Our study determines the community structure using Bayesian Network Inference analysis, which is a technique to statistically infer the causal relationships (or dependencies) between different variables. In the case of our image data the variables are the different groups of organisms and different environmental factors such as substrate type and depth. The strength of the relationship between two variables is calculated as a cumulative frequency distribution over all possible discrete states. Discrete Bayesian Network Inference Algorithms enable the description of causal relationships (over just mutual correlations) as well as non-linear interactions. We used these algorithms to determine the key community structuring organisms and environmental factors that underpin Antarctic benthic community dynamics. From this we were able to to infer likely changes and impacts caused by the removal or decline of these key taxa.
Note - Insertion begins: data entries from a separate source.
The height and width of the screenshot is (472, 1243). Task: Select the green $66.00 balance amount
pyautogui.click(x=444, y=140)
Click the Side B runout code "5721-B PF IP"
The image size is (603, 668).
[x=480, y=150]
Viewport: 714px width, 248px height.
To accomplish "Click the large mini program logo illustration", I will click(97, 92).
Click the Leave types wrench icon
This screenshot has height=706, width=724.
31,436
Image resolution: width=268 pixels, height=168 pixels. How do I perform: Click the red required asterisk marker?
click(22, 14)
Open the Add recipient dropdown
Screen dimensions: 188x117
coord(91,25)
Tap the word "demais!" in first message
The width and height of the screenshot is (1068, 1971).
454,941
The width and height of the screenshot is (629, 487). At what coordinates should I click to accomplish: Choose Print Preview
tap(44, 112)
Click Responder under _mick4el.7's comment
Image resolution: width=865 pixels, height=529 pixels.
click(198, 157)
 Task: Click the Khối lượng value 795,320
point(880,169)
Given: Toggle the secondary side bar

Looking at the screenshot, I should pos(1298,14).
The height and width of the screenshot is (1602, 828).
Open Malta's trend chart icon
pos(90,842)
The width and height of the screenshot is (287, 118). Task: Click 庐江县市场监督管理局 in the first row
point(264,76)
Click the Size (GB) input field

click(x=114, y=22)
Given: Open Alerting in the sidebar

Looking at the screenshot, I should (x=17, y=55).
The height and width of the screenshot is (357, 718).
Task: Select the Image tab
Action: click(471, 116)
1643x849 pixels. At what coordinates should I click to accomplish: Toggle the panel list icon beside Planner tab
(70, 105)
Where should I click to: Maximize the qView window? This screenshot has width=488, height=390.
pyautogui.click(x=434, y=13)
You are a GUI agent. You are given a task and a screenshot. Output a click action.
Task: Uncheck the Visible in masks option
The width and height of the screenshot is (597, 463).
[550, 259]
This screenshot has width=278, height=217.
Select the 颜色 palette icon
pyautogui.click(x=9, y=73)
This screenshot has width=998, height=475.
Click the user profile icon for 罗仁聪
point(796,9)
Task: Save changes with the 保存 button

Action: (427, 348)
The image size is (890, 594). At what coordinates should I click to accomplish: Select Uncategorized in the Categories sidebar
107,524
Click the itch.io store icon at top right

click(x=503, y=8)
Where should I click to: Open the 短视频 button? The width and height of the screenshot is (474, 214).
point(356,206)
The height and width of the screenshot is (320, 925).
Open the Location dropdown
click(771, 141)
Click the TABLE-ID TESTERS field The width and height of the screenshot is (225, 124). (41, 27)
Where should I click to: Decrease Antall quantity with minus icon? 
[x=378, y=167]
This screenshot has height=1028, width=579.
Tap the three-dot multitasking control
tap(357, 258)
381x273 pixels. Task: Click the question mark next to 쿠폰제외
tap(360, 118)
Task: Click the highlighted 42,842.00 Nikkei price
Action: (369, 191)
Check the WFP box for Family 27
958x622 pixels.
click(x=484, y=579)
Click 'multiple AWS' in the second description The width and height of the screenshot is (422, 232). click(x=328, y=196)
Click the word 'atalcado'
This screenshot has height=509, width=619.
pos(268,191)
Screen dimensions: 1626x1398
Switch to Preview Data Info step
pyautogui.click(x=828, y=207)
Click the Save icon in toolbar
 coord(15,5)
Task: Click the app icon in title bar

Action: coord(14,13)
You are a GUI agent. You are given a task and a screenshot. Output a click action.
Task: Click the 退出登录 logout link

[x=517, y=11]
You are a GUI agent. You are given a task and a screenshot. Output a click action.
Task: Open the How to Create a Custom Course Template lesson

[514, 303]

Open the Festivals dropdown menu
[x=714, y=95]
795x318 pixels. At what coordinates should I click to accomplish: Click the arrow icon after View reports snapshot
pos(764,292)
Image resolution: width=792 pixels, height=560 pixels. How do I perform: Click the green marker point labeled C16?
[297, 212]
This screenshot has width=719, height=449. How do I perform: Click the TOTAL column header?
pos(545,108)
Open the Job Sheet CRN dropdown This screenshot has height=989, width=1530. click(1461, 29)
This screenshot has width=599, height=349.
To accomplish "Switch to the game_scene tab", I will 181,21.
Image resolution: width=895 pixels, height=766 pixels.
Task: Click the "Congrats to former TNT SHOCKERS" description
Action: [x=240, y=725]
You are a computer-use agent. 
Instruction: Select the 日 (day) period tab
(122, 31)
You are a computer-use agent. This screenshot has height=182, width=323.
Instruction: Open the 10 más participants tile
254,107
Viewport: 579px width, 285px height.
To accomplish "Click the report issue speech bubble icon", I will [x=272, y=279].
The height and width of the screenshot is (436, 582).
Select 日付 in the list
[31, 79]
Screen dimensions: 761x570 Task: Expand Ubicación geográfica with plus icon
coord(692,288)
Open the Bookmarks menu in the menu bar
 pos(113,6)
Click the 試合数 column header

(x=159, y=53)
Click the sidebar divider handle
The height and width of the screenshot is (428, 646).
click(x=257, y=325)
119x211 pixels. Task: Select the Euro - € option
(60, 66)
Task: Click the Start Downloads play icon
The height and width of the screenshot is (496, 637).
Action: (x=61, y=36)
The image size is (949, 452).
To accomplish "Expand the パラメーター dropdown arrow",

We found that sponges had the highest number of significant connections to other taxa and, therefore, the greatest influence on determining the composition of the seafloor community. These results were surprising because abiotic factors such as substrate and depth are usually considered to be the main driving factors. When we removed sponges from the network, the abundances of all major taxa reduced by a mean of 42%, significantly more than changes of substrate. Given that sponges are vulnerable to human impacts, e.g. trawling, longline fishing and climate change, these results show the importance of considering such habitat forming keystone taxa when considering marine spatial planning and management.
The limits of this first study were determined by two important factors; what was visible in the photographs (small animals and those burrowing in the sediment were not accurately represented) and the taxonomic level to which the photographs were quantified. Future use of this technique in Antarctica will examine the community in greater detail by identifying the organisms to the lowest taxonomic level possible and to use larger photographic datasets which cover an even wider range of habitats. The introduction of an AI species identification method would allow many more photographs to be processed and the power of the model to be increased. We are already on the lookout for suitable PhD Student to build upon this work.
This new tool for understanding the connectivity within an ecosystem has given us new insights into the importance of Antarctica's amazing habitat forming sponges and how removing one group can dramatically influence other parts of the system.